A challenge to Section 232 tariffs on steel “derivatives” brought by Tempo Global Resources will have to wait until after a key appeal in the U.S. Court of Appeals for the Federal Circuit, the Court of International Trade said in a June 14 stay order. In a related case, PrimeSource Building Products Inc. v. United States, CIT found the tariff expansion onto steel and aluminum derivatives to be in violation of congressionally mandated time limits. On June 4, the Justice Department alerted the court of its intention to appeal to the Federal Circuit (see 2106110040) (Tempo Global Resources LLC v. United States, CIT #20-00066).
The Court of International Trade is set to hold oral arguments over a key relief question in the massive Section 301 litigation on June 17. Chief Judge Mark Barnett sent out four questions to the parties in a June 14 letter concerning the following: (1) how uncertainty over the court's authority to provide relief establishes that the plaintiffs are likely to suffer irreparable harm without this relief, (2) cases in which the U.S. Court of Appeals for the Federal Circuit found that CIT did not determine appropriate relief, (3) how the first question is articulated by the Supreme Court decision Winter v. Natural Resources Defense Council and (4) the court's authority to enter a money judgment instead of reliquidation in the event the plaintiff's preliminary injunction prevails. The oral arguments will be held over the motion for a preliminary injunction filed by the plaintiffs to freeze the liquidation of unliquidated entries from China with lists 3 and 4A tariff exposure (see 2106070017).
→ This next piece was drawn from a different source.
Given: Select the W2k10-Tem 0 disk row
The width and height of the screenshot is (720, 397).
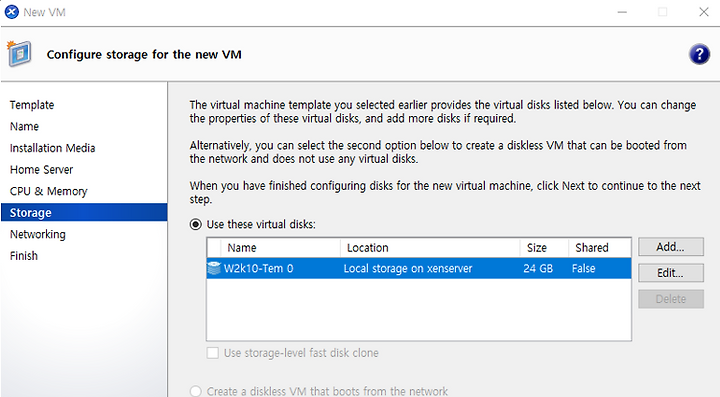Looking at the screenshot, I should (x=419, y=268).
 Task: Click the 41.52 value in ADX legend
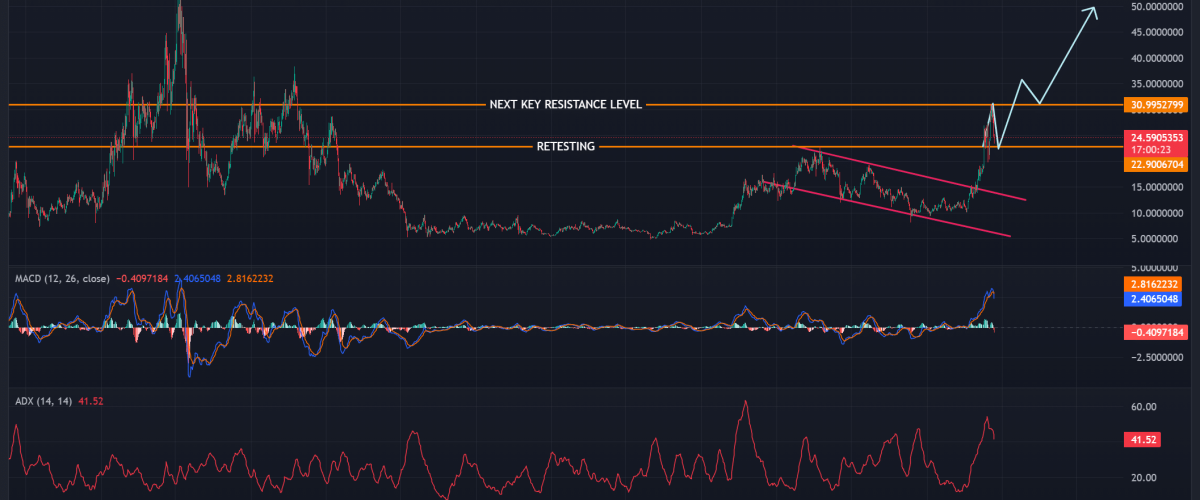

A far-reaching legal challenge to Section 232 steel and aluminum tariffs brought by ME Global was stayed by the Court of International Trade pending an appeal of a related case in the U.S. Court of Appeals for the Federal Circuit, according to a June 14 stay order (ME Global, Inc. v. United States, CIT #20-00130) The Federal Circuit case, Universal Steel Products, Inc. v. United States, carries arguments similar to those in ME Global's case in that both claim that procedural requirements were ignored in President Donald Trump's expansion of the tariffs (see 2105250077).
The Court of International Trade should stay liquidation of PrimeSource Building Products' imports of steel "derivatives" and reinstate the requirement of PrimeSource to monitor future derivative imports and maintain a sufficient continuous bond, pending an appeal of the steel derivative decision, the Department of Justice said in a June 9 filing.